### Task description
Scan the records for "agent". Report each line that includes it.

### Supplied data
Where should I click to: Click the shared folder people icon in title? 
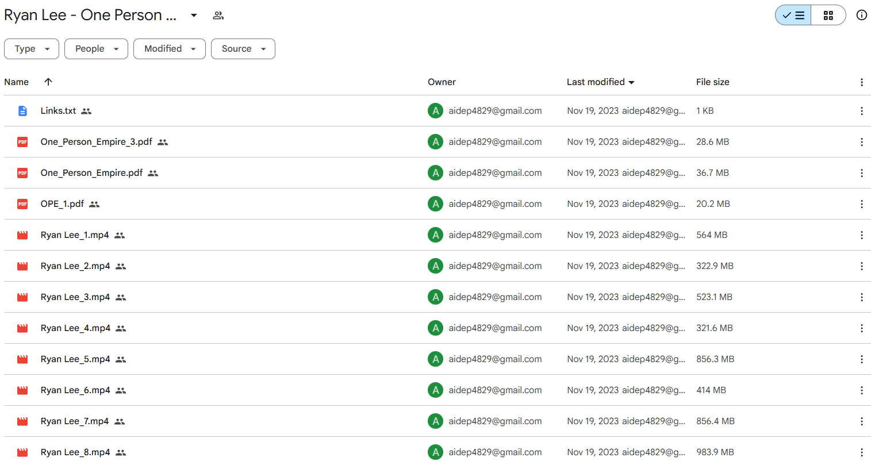[x=218, y=16]
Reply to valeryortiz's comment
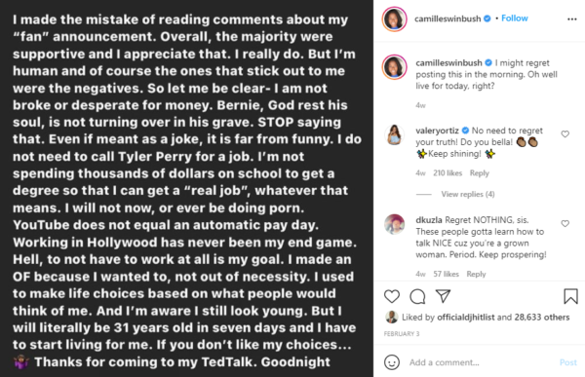Screen dimensions: 585x377 click(x=480, y=173)
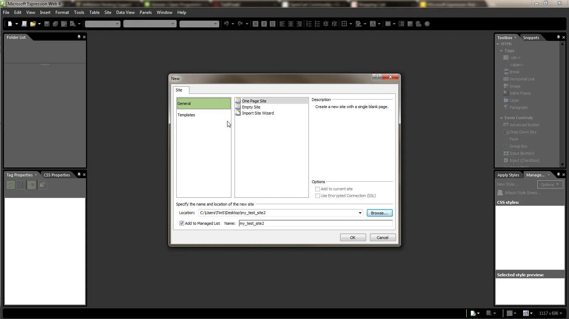The height and width of the screenshot is (319, 569).
Task: Open the Options dropdown in Apply Styles
Action: [x=550, y=185]
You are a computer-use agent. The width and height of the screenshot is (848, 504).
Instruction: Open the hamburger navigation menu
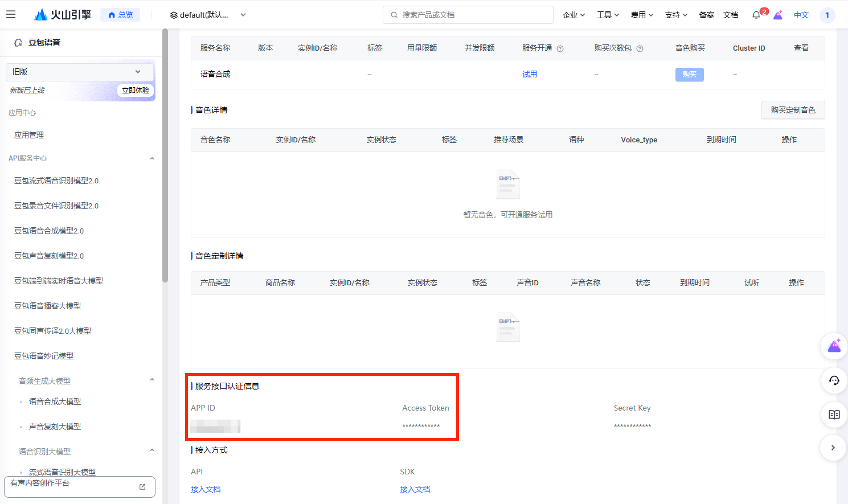click(11, 15)
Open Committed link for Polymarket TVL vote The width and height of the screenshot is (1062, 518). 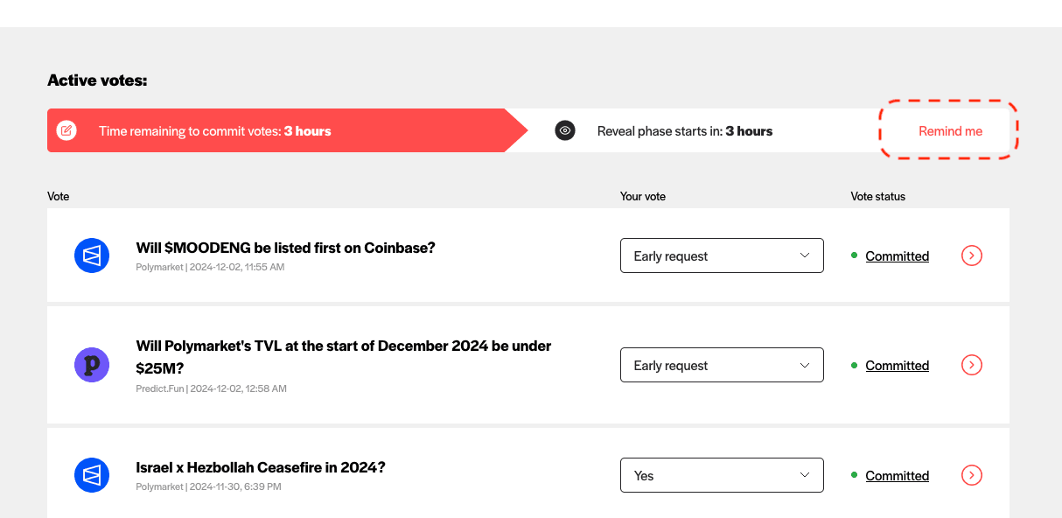point(897,366)
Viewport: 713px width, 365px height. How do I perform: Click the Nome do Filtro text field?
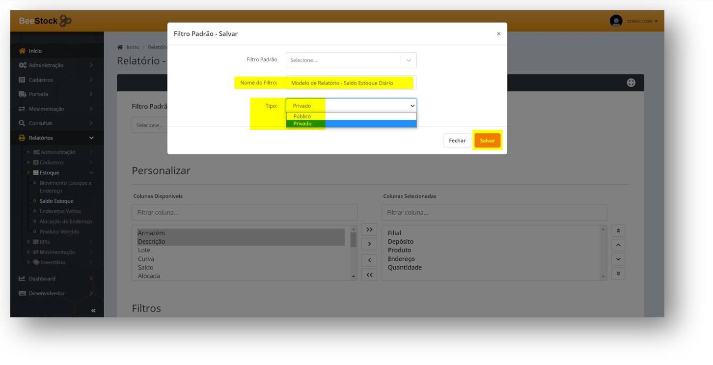(x=351, y=83)
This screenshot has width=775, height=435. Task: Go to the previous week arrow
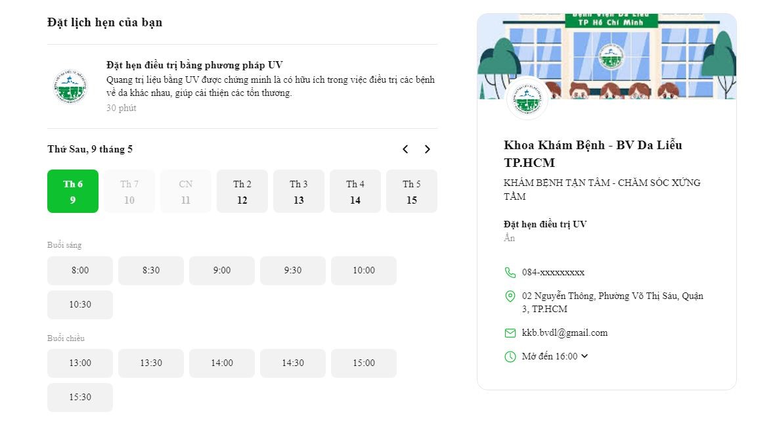click(405, 149)
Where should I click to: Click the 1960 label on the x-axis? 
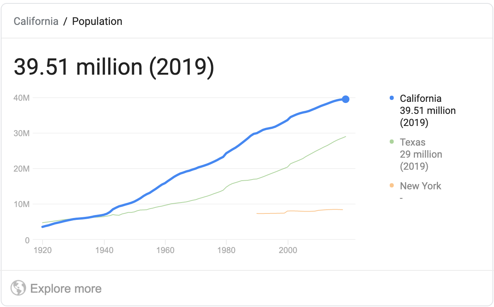coord(165,250)
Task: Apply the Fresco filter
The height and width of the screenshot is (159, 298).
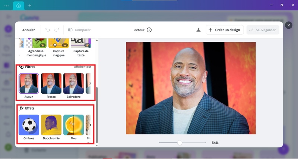Action: click(x=51, y=83)
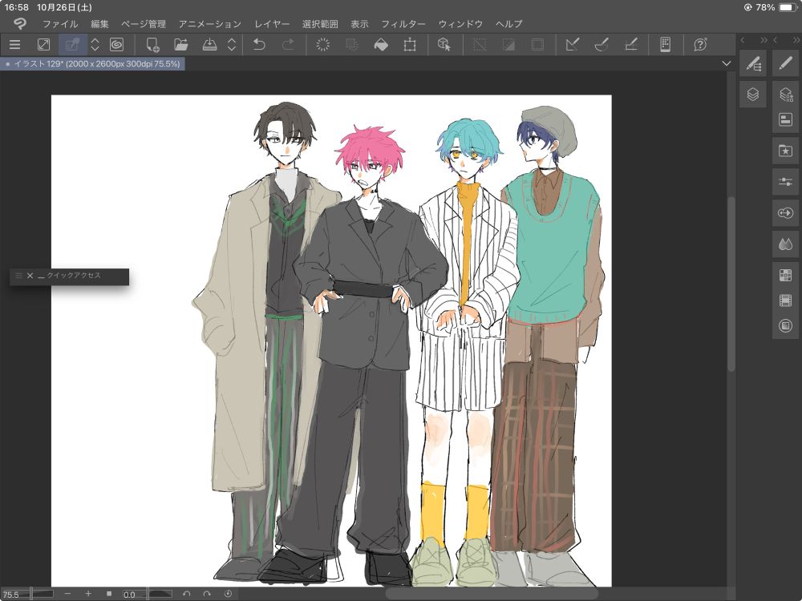Click the Scale/Rotate transform icon
This screenshot has width=802, height=601.
click(x=410, y=45)
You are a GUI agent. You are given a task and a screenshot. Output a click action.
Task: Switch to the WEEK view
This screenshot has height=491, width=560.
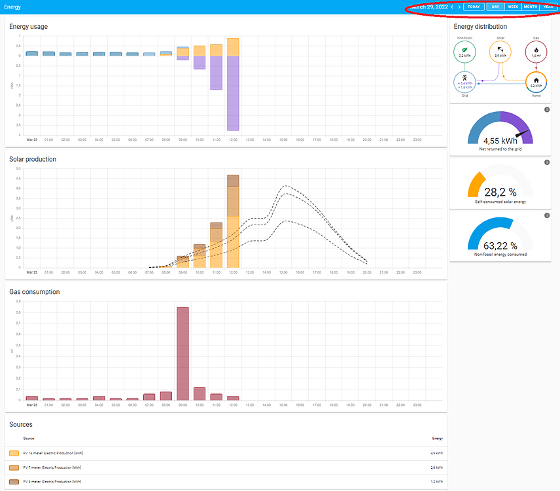[x=513, y=7]
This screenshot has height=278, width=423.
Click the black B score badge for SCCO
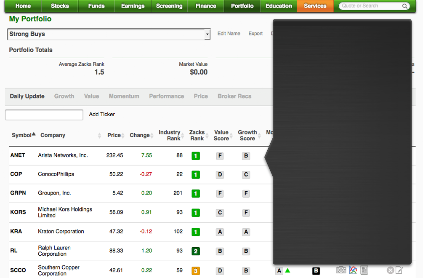(x=316, y=271)
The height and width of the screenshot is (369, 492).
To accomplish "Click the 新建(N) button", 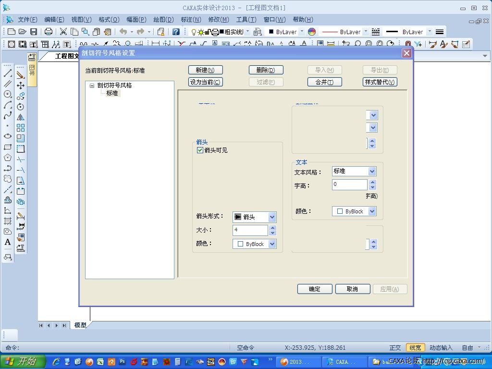I will (205, 70).
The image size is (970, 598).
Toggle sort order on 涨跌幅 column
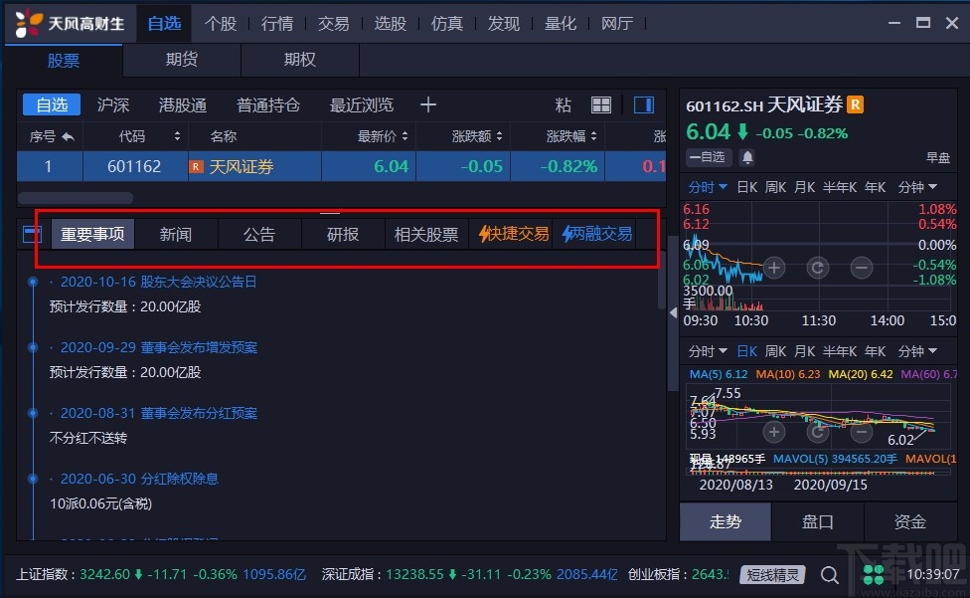coord(571,135)
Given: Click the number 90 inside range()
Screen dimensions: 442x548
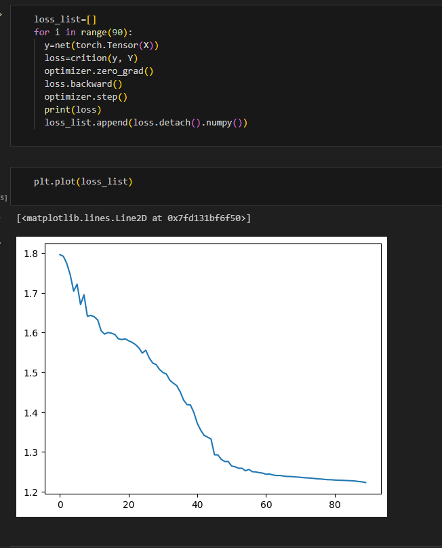Looking at the screenshot, I should [117, 33].
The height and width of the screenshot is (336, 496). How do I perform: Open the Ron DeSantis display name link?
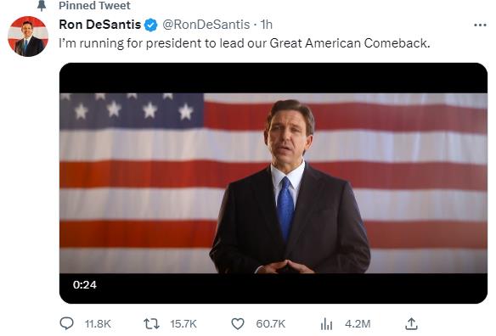[100, 25]
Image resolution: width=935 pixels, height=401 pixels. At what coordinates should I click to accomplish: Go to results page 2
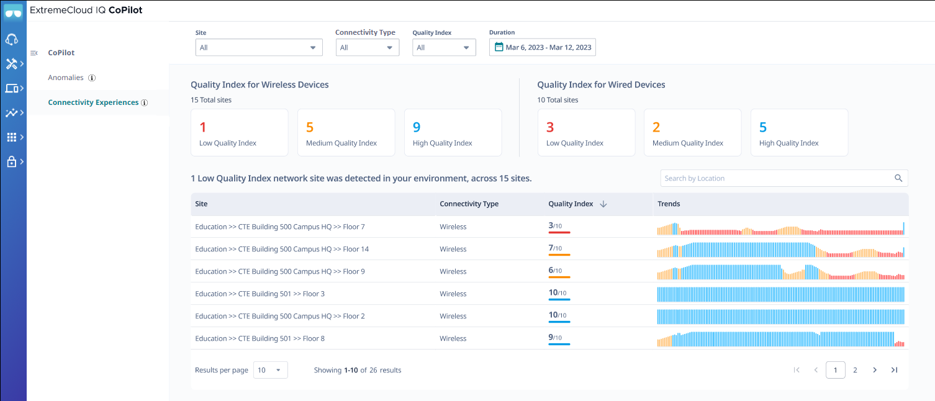pyautogui.click(x=855, y=369)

### Output
You are a computer-use agent. The width and height of the screenshot is (848, 504).
You are a GUI agent. You are given a task and a screenshot. Output a click action.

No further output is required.